Jakarta – Pasar global dan domestik menunjukkan resiliensi di tengah dinamika geopolitik dan transisi musim laporan keuangan. Berikut adalah rangkuman indikator pasar utama dan perkembangan industri terkini.
Global Market: Optimisme Negosiasi AS-Iran Terjaga
Wall Street menutup perdagangan Senin (13/4) di zona hijau, didorong oleh harapan deeskalasi konflik di Timur Tengah dan kuatnya sektor teknologi.
Performa Indeks: S&P 500 naik 3,6%, Nasdaq melonjak 4,7%, dan Dow Jones menguat 3%. Ini merupakan performa mingguan terbaik sejak November 2025.
Geopolitik: Presiden Donald Trump menyatakan adanya kontak dari pihak Iran terkait negosiasi damai, meskipun AS tengah melakukan blokade laut di Selat Hormuz. Investor cenderung optimis menanti rincian lebih lanjut yang dijanjikan pada hari Selasa ini.

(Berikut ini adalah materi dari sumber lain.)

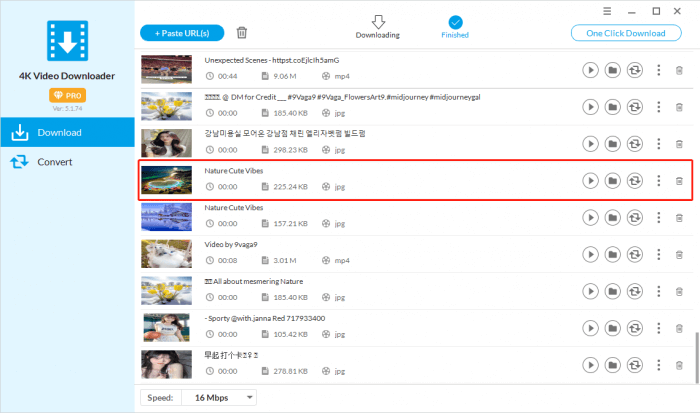The image size is (700, 413).
Task: Open more options for highlighted Nature Cute Vibes
Action: [658, 181]
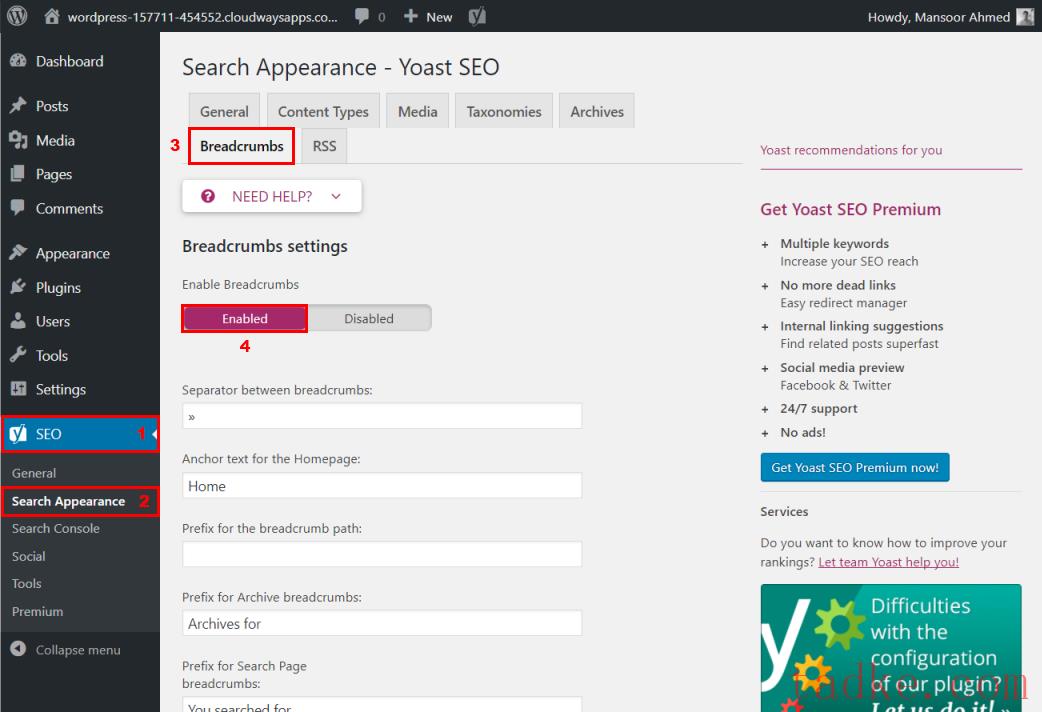The width and height of the screenshot is (1042, 712).
Task: Click the WordPress logo in admin bar
Action: click(x=17, y=16)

Sektor Teknologi: Menjadi penggerak utama; Oracle melonjak hampir 13% dan Palantir naik lebih dari 3%.
Sorotan Emiten: * Allogene Therapeutics (+12,5%): Data positif pada terapi kanker darah.
Albemarle (+6,8%): Kenaikan target harga oleh analis Oppenheimer.
Agenda Mendatang: Pasar menantikan rilis kinerja keuangan (earnings season) dari bank raksasa seperti JPMorgan, Citi, dan Wells Fargo.
Domestic Market: IHSG Tembus Level 7.500
Indeks Harga Saham Gabungan (IHSG) menunjukkan penguatan moderat, meski nilai tukar Rupiah masih berada di bawah tekanan.
|
Indikator |
Nilai |
Perubahan |
|---|---|---|
|
IHSG |
7.500,19 |
+0,56% (dtd) |
|
Transaksi |
Rp20,41 Triliun |
– |
|
Investor Asing |
Rp396,77 Miliar |
Net Buy (Harian) |
|
Rupiah |
Rp17.103/USD |
Depresiasi |
Poin Penting Ekonomi Nasional:
- Keyakinan Konsumen: IKK Maret 2026 turun ke level 122,9 (dari 125,2), namun tetap berada di zona optimis (>100).
- Ritel: Indeks Penjualan Riil (IPR) Februari tumbuh 6,5% (yoy), didorong oleh sektor suku cadang dan konsumsi.
- Proyeksi ADB: Pertumbuhan ekonomi Indonesia 2026 diprediksi mencapai 5,2%, lebih tinggi dari realisasi tahun lalu (5,1%).
- Otomotif: Penjualan motor turun 4,11% dan mobil turun 13,8% pada awal 2026, yang dipengaruhi oleh faktor musiman libur Lebaran.
Corporate News Highlights
ACES (Ace Hardware Indonesia): Menyiapkan belanja modal (Capex) sebesar Rp450 miliar untuk ekspansi gerai dan infrastruktur.
INET (Sinergi Inti Andalan): Berencana mengakuisisi 60% saham PT Sarana Global Indonesia senilai Rp280,40 miliar guna memperkuat lini infrastruktur telekomunikasi.
VKTR (Vektra Teknologi): Akan melaksanakan rights issue masif sebanyak 21,87 miliar saham baru untuk memperkuat modal kerja (RUPSLB 19 Mei).
CMRY (Cisarua Mountain Dairy): Siap membagikan dividen final sebesar Rp793,46 miliar pada 30 April 2026.
ZYRX (Zyrexindo Mandiri): Memperoleh fasilitas kredit dari Bank Permata (BNLI) senilai Rp178,8 miliar untuk modal kerja dan aset.
Catatan: Informasi ini disusun untuk tujuan informatif. Keputusan investasi sepenuhnya berada di tangan investor dengan mempertimbangkan risiko pasar.